- Selected excerpt -
###

JuliaFirstOrder / ProximalOperators.jl

Proximal operators for nonsmooth optimization in Julia
Other
131 stars 24 forks source link

Nonnegative least squares example #119

Open caseykneale opened 3 years ago

caseykneale commented 3 years ago

Whipped this together earlier. Not sure on the stopping criterion, but it seems reasonable...

using ProximalOperators
# Define solvers
function NNLS_admm(A, b, x; tol = 1e-9, maxit = 50000, α = 1.0)
    u = zero(x)
    #Constraint dictates that x = z
    z = @view x[:]
    lastx = deepcopy(z)
    f = LeastSquares(A, b)
    g = IndNonnegative()
    for it = 1:maxit
        # perform f-update step
        prox!(x, f, x - z + u, α)
        # perform g-update step
        prox!(z, g, x + u, α)
        # stopping criterion
        if norm(lastx .- x, 2) <= tol
            println(it)
            break
        end
        # dual update
        u .+= x - z
        lastx[:] = z[:]
    end
    return z
end

m, n, k, sig = 200, 50, 100, 1e-3
A = rand(m, n)
x_true = rand(n)
b = A*x_true

x_admm = NNLS_admm(A, b, zeros(n))
println("ADMM")
println("      nnz(x)    = $(norm(x_admm, 0))")
println("      obj value = $(0.5*norm(A*x_admm-b)^2 + lam*norm(x_admm, 1))")

(x_admm .- x_true)

plot(x_admm)
plot!(x_true)
mfalt commented 3 years ago

Just took a quick look, looks like a reasonable example, not sure what we currently have. However, this line z = @view x[:] doesn't make much sense. It creates a copy of x (x[:]) and then assigns z to be a view of that copy. z = copy(x) is essentially equivalent and possibly slightly faster.

If we want to illustrate optimized code we there are a few possible optimizations like allocating a temp variable and tmp .= x .- z .+ u to reduce allocations (can be reused for x + u). At the very least one should change u .+= x - z to u .+= x .- z. The only remaining allocation would then be norm(lastx .- x) which could be solved by a tiny normdiff implementation. Also, generally lastx .= z is neater than lastx[:] = z[:].

We might not care about optimizing the code though, and in that case i think the temp variable and normdiff can be skipped.

Edit: the cost printed doesn't seem to correspond to the algoritm.

caseykneale commented 3 years ago

yea forgot to delete/edit the cost printout.

###

- Extracted data -
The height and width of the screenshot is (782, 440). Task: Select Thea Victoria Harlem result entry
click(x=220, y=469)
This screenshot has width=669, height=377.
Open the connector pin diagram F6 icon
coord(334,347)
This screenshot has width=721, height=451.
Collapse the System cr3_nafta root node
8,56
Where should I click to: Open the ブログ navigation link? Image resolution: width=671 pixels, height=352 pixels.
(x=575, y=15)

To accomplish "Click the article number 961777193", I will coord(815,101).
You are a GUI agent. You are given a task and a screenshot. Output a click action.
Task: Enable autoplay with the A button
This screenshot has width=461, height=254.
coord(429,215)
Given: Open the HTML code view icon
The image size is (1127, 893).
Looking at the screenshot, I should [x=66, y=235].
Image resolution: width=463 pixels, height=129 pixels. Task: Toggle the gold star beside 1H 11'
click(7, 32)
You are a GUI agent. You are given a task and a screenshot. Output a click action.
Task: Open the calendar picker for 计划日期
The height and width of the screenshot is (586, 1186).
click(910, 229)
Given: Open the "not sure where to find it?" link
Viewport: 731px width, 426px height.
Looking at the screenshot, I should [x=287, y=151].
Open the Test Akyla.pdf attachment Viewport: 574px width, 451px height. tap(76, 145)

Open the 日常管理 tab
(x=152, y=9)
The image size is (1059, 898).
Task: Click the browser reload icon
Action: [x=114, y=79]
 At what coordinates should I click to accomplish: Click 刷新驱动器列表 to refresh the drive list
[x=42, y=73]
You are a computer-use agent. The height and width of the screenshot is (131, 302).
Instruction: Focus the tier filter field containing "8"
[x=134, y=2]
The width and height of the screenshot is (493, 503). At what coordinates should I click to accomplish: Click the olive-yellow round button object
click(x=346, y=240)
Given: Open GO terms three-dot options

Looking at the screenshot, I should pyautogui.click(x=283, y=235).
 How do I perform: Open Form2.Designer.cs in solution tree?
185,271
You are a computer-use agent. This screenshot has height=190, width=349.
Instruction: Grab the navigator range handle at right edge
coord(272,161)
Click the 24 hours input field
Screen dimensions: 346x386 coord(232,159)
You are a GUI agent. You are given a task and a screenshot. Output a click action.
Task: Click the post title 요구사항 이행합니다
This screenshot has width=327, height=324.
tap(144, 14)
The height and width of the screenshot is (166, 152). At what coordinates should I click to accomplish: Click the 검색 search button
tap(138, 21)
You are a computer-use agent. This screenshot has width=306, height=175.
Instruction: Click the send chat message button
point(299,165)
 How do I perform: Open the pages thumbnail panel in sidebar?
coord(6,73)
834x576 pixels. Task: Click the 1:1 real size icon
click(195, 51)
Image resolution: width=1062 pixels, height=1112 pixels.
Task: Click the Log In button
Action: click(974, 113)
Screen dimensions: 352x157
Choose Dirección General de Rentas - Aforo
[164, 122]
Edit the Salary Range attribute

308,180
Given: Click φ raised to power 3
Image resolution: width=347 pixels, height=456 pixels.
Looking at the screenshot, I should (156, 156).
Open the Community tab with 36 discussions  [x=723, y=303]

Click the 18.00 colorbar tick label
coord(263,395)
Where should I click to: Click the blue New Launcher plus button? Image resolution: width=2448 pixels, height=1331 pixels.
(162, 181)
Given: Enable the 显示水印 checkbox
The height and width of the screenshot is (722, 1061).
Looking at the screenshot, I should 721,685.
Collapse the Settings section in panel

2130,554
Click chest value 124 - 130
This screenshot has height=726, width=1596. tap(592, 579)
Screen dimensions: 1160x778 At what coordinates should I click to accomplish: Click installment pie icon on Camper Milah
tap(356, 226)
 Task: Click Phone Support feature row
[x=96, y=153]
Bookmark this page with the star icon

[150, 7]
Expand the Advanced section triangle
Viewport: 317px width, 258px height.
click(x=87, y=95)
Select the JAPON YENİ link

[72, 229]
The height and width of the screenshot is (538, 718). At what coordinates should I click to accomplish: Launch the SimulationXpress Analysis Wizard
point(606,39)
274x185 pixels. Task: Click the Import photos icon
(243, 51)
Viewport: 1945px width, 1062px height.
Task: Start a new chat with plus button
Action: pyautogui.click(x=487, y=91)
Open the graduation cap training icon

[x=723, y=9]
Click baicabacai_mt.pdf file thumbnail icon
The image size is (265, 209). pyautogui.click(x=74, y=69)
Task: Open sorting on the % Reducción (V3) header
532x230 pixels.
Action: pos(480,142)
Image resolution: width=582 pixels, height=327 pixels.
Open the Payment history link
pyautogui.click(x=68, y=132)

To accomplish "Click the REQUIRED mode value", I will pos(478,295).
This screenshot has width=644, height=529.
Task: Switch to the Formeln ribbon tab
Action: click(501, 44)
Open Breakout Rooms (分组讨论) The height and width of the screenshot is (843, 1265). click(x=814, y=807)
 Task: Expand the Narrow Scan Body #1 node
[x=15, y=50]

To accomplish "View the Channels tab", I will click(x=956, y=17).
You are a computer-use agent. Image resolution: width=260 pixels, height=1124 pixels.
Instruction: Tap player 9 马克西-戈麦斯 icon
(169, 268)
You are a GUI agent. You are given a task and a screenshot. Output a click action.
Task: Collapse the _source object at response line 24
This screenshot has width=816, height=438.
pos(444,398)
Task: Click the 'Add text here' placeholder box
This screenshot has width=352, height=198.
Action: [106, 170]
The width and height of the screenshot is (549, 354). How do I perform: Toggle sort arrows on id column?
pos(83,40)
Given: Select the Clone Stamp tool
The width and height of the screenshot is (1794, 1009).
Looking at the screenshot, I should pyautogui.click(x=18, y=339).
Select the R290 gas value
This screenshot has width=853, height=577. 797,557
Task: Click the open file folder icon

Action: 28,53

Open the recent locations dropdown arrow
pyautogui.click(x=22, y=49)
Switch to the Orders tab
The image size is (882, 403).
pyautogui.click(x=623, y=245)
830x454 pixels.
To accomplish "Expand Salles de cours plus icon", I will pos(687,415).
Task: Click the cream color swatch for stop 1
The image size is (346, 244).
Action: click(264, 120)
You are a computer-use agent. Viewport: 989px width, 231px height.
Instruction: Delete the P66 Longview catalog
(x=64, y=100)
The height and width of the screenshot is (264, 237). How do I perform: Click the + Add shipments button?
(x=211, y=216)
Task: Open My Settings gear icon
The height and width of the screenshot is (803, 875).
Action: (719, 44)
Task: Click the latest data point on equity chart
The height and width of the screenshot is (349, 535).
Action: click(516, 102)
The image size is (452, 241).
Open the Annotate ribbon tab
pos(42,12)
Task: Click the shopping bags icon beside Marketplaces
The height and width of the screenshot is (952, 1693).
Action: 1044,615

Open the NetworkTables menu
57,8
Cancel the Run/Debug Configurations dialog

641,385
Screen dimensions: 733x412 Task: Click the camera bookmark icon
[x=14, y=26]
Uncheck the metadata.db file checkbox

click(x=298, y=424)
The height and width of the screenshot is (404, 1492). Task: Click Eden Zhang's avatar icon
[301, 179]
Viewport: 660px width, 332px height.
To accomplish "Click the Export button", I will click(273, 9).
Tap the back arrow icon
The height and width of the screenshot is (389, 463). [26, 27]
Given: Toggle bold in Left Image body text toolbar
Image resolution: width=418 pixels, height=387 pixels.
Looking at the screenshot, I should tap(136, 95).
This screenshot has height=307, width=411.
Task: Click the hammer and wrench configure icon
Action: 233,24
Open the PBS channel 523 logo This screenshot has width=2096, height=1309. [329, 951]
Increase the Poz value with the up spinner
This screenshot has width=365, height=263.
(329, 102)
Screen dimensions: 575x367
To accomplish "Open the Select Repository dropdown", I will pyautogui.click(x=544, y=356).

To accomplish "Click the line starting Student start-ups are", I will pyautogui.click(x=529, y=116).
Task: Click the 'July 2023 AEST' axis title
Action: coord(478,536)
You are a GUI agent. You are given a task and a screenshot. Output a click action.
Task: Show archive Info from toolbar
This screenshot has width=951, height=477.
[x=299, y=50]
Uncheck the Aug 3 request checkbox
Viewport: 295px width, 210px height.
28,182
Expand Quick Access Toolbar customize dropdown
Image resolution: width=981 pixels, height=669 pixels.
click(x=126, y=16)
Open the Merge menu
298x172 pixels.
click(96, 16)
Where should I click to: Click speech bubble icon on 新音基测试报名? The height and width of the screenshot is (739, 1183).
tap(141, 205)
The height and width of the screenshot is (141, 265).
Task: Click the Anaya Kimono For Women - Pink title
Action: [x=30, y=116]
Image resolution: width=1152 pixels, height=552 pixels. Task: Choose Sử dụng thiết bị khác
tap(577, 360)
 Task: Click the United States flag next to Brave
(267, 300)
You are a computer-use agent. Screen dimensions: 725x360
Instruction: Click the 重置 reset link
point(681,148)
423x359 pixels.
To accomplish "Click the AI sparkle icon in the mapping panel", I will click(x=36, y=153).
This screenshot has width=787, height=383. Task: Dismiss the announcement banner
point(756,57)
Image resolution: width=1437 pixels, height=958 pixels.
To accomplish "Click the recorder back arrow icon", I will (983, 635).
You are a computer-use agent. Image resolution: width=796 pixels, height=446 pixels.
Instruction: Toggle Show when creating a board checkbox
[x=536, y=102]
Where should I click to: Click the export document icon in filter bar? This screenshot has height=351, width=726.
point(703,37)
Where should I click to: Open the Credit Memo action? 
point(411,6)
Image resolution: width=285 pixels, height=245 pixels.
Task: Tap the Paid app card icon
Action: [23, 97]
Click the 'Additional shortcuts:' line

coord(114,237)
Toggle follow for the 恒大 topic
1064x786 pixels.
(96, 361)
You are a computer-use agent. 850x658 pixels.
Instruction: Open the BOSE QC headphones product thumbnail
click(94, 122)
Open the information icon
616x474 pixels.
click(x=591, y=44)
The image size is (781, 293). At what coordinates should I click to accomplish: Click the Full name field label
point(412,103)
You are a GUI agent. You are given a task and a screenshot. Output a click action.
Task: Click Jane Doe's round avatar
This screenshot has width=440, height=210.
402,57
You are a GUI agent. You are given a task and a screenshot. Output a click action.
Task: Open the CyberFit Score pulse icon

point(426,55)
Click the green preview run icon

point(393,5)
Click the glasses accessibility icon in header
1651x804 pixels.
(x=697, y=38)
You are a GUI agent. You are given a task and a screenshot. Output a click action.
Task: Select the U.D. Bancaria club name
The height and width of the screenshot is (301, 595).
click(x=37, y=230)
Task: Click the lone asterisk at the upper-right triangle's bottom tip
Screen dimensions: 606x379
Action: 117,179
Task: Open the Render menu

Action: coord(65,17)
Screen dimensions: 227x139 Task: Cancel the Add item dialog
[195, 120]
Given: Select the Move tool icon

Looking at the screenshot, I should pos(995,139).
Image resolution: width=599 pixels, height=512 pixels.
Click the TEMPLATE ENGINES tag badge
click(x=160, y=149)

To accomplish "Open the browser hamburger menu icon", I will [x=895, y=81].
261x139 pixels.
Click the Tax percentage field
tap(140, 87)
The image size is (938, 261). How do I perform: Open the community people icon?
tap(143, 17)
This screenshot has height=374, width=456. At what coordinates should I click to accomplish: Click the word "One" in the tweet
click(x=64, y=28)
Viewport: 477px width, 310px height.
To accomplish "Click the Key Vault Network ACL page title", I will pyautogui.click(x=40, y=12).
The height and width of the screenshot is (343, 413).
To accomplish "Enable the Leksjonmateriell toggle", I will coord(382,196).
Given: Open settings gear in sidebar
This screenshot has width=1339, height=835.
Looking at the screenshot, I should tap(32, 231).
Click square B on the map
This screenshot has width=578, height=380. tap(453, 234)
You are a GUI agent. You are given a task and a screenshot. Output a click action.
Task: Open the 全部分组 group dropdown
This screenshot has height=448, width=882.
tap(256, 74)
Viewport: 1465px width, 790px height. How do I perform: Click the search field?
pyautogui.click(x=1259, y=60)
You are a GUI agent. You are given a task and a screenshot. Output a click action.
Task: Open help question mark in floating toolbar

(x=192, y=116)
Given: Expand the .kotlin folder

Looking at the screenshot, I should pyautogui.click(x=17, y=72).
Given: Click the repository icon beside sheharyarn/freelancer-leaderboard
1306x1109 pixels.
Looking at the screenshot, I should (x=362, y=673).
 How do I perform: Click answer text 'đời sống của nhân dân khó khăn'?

###

- Required tasks -
1. In the nonnegative least squares thread, what does the reply say is essentially equivalent to the line z = @view x[:]?
2. Duplicate the part of the nonnegative least squares thread beginning at the words "Just took a" and stopping after "possibly slightly faster.".
3. Summarize the nonnegative least squares thread in three sentences.

- Solutions to the problems -
1. z = copy(x), which is possibly slightly faster.

2.
Just took a quick look, looks like a reasonable example, not sure what we currently have. However, this line z = @view x[:] doesn't make much sense. It creates a copy of x (x[:]) and then assigns z to be a view of that copy. z = copy(x) is essentially equivalent and possibly slightly faster.

3. A user posts a ProximalOperators.jl example that solves nonnegative least squares with ADMM and is unsure about its stopping criterion. A reply calls it a reasonable example but says the line z = @view x[:] doesn't make much sense and suggests ways to reduce allocations if optimized code is wanted. The reply also notes that the printed cost doesn't seem to correspond to the algorithm, and the author says they forgot to delete or edit that printout.